## Task statement:
Read the entries below and pull out each line with the string "field".

## Source records:
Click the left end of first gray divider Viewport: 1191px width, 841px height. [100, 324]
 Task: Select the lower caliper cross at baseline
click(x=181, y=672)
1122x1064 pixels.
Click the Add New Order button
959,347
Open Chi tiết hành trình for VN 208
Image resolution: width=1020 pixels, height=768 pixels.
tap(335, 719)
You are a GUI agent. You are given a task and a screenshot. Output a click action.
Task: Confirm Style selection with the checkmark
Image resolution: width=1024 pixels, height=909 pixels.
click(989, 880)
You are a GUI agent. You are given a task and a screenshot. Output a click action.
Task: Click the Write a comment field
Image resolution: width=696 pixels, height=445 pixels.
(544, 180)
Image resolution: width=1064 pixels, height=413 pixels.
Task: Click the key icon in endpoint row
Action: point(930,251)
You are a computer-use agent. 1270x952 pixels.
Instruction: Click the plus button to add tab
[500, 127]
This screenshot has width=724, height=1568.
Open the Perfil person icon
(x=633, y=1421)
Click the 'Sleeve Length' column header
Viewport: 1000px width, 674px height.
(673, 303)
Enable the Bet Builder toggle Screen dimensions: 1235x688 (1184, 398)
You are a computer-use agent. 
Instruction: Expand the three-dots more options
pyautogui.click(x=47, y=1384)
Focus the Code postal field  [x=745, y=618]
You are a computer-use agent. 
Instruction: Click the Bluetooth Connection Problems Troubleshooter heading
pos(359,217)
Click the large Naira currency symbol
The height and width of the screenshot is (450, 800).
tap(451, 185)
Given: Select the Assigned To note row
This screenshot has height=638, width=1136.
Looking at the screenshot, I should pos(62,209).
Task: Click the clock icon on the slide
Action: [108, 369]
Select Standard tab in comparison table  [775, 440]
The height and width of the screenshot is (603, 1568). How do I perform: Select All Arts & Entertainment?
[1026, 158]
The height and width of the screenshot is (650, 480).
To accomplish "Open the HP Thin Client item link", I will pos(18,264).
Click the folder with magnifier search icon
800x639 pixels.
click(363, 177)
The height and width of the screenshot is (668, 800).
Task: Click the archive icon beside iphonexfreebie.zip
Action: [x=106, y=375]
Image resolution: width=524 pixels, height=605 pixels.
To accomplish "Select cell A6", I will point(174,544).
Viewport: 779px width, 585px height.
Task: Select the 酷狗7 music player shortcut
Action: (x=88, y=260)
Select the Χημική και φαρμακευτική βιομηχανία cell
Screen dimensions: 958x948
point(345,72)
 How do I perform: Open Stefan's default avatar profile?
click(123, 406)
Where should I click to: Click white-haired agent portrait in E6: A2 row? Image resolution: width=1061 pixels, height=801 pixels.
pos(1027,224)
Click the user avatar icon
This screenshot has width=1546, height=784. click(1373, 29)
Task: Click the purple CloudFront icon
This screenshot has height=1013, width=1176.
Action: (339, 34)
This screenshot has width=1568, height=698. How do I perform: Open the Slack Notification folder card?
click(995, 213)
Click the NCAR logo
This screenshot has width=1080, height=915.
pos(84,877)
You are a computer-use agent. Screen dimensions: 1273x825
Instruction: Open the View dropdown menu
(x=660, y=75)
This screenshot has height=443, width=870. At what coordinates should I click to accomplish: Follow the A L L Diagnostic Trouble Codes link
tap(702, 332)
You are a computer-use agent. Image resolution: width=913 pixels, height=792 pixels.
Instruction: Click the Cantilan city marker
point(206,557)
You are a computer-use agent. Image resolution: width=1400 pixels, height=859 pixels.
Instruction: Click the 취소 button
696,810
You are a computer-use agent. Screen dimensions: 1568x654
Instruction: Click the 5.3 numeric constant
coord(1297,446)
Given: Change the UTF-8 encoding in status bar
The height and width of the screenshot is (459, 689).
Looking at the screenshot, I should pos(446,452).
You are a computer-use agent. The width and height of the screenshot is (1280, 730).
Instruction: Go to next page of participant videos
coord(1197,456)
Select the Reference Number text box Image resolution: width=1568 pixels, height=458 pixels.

## Reply to the task:
Task: Click the Write a comment field
Focus the Code postal field  [x=745, y=618]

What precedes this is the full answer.